The most common forms of primary brain tumors are low-grade astrocytoma (ACT) tumors and their progression to the glioblastoma multiforme (GBM), in a high-aggressiveness form. Understanding mechanisms of progression is necessary, and mitochondrial mechanisms are not yet as well elucidated and may be a factor in this disease. Therefore, in this study, we analyzed differential gene expression (DGE) between GBM and ACT, using the MitoXplorer 2.0 to screen nuclear genes involved in mitochondrial metabolism, totaling 1193 genes. The analysis used ACT (n = 195) and GBM (n = 157) samples made available by The Cancer Genome Atlas (TCGA) database.
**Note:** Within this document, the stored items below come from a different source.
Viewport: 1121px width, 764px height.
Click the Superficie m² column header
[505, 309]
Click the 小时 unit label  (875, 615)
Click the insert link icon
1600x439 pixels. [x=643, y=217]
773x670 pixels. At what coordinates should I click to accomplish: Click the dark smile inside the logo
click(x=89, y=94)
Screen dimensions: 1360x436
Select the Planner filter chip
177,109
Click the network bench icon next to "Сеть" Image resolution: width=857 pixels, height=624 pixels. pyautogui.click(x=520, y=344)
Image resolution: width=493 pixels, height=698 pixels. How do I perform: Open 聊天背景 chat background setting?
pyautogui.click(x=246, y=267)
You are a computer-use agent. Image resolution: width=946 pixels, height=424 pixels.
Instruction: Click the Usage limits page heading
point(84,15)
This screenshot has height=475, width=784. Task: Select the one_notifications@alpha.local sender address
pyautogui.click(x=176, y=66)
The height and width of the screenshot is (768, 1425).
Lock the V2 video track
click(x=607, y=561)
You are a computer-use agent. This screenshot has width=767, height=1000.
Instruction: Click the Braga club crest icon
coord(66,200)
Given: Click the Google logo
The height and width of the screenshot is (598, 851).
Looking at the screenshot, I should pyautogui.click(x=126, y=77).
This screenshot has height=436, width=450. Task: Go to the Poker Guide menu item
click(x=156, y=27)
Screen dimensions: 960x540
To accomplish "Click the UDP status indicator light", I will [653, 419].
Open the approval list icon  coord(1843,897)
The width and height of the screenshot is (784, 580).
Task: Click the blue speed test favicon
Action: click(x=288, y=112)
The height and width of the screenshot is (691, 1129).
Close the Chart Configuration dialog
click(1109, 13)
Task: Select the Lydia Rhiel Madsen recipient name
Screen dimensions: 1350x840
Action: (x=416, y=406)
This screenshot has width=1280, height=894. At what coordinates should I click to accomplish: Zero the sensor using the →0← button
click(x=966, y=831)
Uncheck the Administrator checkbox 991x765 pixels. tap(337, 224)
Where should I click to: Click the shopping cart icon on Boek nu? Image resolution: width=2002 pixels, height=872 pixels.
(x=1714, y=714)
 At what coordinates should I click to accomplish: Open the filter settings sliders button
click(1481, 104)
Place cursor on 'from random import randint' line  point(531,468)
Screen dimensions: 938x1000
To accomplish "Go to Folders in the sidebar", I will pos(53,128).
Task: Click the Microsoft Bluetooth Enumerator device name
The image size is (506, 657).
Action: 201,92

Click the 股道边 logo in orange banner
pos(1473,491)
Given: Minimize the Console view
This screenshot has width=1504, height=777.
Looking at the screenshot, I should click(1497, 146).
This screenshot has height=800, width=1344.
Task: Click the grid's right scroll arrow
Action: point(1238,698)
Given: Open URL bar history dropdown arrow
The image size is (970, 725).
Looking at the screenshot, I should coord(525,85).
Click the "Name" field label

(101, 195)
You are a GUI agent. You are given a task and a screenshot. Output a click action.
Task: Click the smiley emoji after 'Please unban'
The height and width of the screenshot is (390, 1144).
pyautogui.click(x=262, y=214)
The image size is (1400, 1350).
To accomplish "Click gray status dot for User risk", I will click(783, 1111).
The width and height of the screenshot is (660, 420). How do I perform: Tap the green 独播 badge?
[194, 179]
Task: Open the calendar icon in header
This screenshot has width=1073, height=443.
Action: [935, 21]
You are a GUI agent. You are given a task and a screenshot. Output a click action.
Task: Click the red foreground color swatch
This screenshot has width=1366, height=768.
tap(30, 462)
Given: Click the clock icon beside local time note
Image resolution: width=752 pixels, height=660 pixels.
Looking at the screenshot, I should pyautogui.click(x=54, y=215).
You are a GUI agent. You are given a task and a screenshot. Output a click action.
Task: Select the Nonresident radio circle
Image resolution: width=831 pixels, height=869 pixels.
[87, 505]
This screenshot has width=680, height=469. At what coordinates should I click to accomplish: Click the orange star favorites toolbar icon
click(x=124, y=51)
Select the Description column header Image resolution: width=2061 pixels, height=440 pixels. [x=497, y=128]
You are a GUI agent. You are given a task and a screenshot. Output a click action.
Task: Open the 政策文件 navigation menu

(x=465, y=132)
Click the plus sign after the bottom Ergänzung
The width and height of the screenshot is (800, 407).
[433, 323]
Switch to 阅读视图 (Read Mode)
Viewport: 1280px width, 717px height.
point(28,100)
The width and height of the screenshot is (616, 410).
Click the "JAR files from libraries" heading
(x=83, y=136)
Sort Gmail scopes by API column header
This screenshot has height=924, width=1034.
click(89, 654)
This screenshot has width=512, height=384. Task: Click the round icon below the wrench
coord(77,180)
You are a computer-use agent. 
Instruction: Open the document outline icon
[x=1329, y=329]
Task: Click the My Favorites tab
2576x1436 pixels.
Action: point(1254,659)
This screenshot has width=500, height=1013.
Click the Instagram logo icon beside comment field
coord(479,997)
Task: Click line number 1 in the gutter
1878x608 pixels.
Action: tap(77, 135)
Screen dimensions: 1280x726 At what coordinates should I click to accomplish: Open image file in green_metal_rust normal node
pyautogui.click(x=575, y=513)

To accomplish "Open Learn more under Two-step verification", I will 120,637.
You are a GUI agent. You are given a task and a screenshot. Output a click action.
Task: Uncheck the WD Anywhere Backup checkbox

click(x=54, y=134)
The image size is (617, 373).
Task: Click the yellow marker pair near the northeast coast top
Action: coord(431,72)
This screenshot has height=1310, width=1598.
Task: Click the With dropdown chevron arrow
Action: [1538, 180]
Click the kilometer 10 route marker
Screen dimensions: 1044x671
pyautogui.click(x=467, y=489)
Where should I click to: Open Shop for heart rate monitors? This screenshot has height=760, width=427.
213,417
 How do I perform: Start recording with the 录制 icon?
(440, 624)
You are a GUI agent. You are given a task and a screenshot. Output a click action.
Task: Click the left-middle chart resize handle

As a complement, we checked the expression of differentially expressed genes (DEGs) in normal tissues using the GTEx Portal, as well as checking disease-free survival (DFS) using GEPIA2. DGE showed five potential DEGs, three of which were downregulated (ACSM2A, ACSM2B, and PRODH2) and two were upregulated (TERT and FBP2). In non-cancerous tissues, upregulated DEGs are normally expressed basally in brain tissue and TERT is normally expressed in tissues such as testis and small intestine, while FBP2 is expressed in the stomach, skeletal muscle, testis, pancreas, and adrenal glands. Alternatively, downregulated DEGs normally show basal or zero expression in brain tissues and are normally expressed in the liver and kidneys. DFS analysis showed that the high expression of the TERT is associated with poor survival, and is the only gene found to be significant among the five DEGs (p-value 0.05). Briefly, our analyses showed five mitochondrial DEGs as potential markers of GBM progression in relation to ACT. Four of the five DEGs have not been reported as factors that can influence the GBM cascade until this work, while the TERT gene has already been indicated as a potential biomarker of brain cancer, having an essential function in the protection of the mitochondrial genome.